Authorization strategy
This authorization strategy extended the authentication strategy to allow platforms to grant permissions to individual endpoints and Organizations within the DFC Standard.
To manage authorization of requests across the DFC standard, it is necessary to apply authorization scopes to each request. These scopes determine whether an authenticated request can access certain data from DFC endpoints.
These are transitional recommendations, and are intended to be superceded by a more granular permissioning protocol in a future version of the DFC standard.
Scope based authorization
We propose a scope-based approach to authorization. Based on OAuth2 authorization logic, these form part of the OpenID Connect protocol already adopted for Authentication. These scopes further restrict access to specific operations on certain endpoints within the DFC standard.
Scopes are managed by the OpenID Provider (DFC implmentations often use Keycloak) as client scopes.
Scopes are formed of an action & a subject:
Actions
Actions define the permitted operations a request can perform, these are:
Read - authorised to HEAD + GET
Write - authorised to POST + PUT + PATCH (if supported)
Delete - authorised to DELETE
Subjects
Subjects define which endpoints authorization is granted to. Subjects are:
Subject
Endpoints accessible with subject
Enterprise
Enterprise, Address, SocialMedia, PhoneNumber, CustomerCategory, Coordination, Place
Product
TechnicalProduct, LocalizedProduct, SuppliedProduct, Catalog, CatalogItem, Transformation, ConsumptionFlow, ProductionFlow
Price
Offer, Price
Order
Order, OrderLine, SaleSession, FulfilmentStatus, PaymentStatus, OrderStatus, Coordination, ShippingOption, Place, PhysicalPlace
Implementation of scopes by Relying Parties
Relying Parties (RP's), typically platforms implementing the DFC standard, must implement security constraints on all DFC endpoints to ensure all requests have the appropriate scope for the action/subject combination.
Furthermore it is recommended that RP's implement a data consent system, whereby data owners can grant (and revoke) access to these scopes for individual clients/users within the OIDC domain. For example a portal wishing to read data on a users Organization and Products, might request ReadEnterprise and ReadProduct access. The RP should record which Organizations have authorized a specific client or user to which scopes.

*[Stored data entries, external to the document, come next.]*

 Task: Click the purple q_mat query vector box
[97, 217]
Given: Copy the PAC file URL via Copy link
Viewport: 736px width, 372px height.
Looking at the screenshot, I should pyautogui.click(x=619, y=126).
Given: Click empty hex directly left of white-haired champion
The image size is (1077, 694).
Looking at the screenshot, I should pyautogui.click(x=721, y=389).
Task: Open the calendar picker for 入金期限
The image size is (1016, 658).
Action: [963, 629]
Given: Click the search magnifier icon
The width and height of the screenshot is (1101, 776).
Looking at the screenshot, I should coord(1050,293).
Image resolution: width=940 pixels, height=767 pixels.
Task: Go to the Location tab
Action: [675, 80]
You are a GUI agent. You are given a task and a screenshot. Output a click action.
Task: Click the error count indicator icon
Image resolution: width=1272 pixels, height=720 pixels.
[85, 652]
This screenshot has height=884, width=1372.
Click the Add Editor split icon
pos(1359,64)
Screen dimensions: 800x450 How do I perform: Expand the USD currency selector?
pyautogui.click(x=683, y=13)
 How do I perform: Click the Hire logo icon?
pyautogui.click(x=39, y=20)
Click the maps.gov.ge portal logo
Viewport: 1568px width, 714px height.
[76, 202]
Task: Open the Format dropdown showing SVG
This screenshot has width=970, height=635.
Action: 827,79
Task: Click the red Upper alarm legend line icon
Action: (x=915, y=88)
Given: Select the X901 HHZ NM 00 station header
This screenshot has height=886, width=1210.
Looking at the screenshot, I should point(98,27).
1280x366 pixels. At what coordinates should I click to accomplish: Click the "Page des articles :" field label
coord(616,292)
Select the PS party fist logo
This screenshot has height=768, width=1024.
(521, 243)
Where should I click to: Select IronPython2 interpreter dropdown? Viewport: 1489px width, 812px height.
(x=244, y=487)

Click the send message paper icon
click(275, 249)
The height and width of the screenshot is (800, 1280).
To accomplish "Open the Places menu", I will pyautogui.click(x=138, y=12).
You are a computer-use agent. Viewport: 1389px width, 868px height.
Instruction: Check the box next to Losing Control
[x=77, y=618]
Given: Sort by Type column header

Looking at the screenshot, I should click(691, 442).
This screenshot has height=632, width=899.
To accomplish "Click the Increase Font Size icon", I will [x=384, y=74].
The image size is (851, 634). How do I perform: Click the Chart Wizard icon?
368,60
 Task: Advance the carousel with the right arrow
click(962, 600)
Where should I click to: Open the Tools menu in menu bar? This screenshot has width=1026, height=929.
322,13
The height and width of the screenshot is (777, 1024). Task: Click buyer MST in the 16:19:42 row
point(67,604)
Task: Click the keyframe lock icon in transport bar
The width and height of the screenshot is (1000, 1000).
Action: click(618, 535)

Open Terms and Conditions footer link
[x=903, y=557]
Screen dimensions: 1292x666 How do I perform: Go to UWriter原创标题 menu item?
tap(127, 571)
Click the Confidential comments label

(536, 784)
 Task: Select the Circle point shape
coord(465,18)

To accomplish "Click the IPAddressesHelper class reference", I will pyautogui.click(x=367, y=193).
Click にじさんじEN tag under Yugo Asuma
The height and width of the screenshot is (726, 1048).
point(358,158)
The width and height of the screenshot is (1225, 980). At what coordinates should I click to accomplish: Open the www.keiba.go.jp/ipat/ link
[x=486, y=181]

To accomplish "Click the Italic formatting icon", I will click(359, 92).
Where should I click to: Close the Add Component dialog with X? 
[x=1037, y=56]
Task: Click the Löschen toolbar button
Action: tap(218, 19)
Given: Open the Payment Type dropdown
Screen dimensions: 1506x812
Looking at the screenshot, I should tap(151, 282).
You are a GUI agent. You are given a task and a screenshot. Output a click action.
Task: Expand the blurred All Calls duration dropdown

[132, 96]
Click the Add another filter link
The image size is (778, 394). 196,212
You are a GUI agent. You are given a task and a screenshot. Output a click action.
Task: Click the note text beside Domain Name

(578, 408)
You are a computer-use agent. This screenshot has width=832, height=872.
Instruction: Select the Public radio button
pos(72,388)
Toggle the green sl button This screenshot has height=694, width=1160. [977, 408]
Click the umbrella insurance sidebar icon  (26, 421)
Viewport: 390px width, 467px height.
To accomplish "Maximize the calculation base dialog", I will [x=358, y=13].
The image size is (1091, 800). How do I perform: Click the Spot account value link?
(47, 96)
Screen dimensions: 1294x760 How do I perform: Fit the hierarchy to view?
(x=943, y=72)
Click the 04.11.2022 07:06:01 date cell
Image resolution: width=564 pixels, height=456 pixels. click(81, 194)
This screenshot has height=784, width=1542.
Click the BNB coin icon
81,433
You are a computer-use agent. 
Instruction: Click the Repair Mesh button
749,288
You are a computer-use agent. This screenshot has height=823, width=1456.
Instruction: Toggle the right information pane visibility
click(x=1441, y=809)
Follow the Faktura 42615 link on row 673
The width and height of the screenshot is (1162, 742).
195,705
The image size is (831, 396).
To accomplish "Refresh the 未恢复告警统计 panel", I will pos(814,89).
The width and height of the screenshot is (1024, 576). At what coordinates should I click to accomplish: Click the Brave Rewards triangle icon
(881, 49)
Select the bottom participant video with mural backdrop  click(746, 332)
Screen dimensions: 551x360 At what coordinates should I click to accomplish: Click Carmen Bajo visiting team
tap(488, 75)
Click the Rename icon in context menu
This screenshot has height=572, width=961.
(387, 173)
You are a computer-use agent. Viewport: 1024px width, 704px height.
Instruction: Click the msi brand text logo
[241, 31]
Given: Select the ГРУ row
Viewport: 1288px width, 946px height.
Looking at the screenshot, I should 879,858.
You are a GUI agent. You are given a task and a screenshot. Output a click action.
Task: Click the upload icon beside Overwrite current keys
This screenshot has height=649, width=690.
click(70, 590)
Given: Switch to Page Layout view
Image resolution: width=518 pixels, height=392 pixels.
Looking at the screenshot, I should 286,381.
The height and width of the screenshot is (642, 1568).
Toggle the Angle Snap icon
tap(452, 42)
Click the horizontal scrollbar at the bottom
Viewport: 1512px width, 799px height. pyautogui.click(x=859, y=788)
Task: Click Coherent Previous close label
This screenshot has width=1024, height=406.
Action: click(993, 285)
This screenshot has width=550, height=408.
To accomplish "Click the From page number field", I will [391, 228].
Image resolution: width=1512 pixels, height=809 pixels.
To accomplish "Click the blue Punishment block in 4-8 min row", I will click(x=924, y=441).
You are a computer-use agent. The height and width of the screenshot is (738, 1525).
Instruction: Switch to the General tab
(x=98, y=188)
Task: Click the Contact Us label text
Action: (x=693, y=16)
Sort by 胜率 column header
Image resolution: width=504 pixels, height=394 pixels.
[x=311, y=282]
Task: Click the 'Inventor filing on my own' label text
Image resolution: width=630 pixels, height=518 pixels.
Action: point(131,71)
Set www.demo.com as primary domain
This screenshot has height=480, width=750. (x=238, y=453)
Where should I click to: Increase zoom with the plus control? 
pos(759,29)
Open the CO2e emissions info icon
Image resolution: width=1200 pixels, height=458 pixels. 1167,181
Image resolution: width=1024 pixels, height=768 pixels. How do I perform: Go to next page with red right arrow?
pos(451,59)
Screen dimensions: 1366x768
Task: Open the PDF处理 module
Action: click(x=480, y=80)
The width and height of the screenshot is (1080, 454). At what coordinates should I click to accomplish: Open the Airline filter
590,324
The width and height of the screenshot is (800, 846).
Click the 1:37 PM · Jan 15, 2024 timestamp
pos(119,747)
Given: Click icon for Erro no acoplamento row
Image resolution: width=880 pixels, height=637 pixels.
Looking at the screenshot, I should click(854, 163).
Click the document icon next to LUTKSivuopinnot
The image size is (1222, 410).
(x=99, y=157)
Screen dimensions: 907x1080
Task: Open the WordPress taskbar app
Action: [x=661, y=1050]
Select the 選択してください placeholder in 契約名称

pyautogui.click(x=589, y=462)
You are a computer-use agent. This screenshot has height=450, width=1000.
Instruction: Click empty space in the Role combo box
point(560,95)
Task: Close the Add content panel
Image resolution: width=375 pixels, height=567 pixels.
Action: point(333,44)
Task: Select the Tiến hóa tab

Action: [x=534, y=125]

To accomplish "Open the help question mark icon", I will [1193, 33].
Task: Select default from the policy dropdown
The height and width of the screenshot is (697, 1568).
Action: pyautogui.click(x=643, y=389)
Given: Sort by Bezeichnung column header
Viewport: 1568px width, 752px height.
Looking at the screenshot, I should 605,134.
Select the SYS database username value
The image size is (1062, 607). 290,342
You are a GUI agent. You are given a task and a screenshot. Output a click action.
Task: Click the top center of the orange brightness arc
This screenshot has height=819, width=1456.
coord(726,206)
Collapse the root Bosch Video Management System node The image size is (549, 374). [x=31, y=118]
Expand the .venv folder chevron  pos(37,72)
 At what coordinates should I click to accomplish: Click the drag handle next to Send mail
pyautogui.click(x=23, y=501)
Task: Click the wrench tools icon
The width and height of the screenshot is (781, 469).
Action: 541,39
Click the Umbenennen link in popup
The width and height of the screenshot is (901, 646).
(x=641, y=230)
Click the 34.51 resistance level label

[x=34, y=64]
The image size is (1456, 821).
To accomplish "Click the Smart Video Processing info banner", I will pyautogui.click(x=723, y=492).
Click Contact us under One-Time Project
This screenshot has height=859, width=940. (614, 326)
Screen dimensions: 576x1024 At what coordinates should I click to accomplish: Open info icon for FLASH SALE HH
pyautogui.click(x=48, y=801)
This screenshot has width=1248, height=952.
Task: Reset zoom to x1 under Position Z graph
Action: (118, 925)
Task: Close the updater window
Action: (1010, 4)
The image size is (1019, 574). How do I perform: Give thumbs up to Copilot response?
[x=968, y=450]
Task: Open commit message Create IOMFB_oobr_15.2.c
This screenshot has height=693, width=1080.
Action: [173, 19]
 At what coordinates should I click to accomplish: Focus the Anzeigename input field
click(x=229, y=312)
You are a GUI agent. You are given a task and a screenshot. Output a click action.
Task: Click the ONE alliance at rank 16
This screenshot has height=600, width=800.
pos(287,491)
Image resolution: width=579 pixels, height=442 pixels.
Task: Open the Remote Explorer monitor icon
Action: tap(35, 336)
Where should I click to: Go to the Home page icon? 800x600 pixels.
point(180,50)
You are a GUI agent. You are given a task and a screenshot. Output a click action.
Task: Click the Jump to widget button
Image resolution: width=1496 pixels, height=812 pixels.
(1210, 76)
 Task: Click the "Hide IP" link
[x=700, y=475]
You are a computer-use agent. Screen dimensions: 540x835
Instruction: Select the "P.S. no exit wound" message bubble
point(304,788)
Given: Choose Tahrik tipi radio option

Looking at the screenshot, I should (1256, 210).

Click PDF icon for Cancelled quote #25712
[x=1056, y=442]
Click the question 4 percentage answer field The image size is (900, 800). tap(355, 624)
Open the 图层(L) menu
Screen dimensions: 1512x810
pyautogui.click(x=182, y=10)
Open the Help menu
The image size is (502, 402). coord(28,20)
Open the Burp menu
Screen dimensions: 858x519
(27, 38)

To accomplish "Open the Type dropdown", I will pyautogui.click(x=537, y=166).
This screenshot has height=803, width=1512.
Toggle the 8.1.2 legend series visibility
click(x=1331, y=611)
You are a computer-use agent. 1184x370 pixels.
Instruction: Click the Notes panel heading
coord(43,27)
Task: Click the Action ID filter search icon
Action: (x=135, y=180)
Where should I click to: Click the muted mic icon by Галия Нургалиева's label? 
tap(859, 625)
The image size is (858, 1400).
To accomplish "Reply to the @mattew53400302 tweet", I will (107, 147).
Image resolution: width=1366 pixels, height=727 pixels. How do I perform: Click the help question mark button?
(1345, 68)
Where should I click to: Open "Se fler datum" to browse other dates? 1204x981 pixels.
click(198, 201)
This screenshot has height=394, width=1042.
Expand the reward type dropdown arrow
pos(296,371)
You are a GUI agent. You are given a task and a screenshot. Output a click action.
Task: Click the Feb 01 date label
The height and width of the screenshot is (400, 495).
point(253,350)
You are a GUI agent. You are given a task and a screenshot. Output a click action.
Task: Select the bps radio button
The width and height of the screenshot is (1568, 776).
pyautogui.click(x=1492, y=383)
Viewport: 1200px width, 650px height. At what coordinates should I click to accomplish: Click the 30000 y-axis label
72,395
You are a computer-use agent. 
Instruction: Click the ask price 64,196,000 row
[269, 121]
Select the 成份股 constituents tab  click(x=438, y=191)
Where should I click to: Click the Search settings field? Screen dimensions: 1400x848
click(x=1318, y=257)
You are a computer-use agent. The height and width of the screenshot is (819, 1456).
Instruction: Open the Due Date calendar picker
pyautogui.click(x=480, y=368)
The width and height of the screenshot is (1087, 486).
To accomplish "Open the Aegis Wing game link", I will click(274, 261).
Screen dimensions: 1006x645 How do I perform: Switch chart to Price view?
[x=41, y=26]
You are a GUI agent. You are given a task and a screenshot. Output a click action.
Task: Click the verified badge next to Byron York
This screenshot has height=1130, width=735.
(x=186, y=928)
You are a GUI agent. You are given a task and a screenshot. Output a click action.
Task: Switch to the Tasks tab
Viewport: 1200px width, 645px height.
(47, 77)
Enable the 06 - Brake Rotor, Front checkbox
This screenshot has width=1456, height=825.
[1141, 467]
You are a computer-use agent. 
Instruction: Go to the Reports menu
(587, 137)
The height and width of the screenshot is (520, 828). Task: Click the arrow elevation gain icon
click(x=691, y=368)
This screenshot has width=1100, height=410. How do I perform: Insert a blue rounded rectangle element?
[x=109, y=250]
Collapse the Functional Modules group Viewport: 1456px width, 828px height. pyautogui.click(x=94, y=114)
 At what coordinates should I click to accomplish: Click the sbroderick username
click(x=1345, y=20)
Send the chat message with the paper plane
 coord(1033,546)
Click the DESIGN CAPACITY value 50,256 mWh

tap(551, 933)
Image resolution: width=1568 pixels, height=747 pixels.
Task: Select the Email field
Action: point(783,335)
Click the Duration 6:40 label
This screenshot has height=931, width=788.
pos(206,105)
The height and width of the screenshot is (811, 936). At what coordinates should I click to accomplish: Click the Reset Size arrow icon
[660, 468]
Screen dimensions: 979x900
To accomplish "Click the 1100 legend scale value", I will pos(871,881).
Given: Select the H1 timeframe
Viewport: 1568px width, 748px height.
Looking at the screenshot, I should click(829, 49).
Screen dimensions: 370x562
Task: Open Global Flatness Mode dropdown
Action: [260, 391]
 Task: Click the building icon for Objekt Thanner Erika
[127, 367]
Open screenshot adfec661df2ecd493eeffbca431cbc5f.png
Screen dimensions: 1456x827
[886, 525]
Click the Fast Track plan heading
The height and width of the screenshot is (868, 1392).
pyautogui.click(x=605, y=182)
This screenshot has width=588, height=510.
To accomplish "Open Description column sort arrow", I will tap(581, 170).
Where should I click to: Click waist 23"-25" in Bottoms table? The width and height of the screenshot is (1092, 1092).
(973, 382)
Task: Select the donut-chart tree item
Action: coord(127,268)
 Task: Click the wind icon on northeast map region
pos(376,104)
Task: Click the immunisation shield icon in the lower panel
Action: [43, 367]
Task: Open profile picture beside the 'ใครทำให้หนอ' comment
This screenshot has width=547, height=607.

These authorizations can be communicated via properties within the dfc-t Technical Ontology. Specifically dfc-t:assignedScope gives details of which scopes have been granted to a client/user by an Organization, and dfc-t:requiredScope gives details of which scopes a client/user is requesting from an Organization.
Startin' Blox have supported members of the DFC community by providing a web component (funded by coopcircuits) that can support RP's with this workflow: the Data Sharing Module has full instructions on how to implment & manage scope permissions for users on your platform.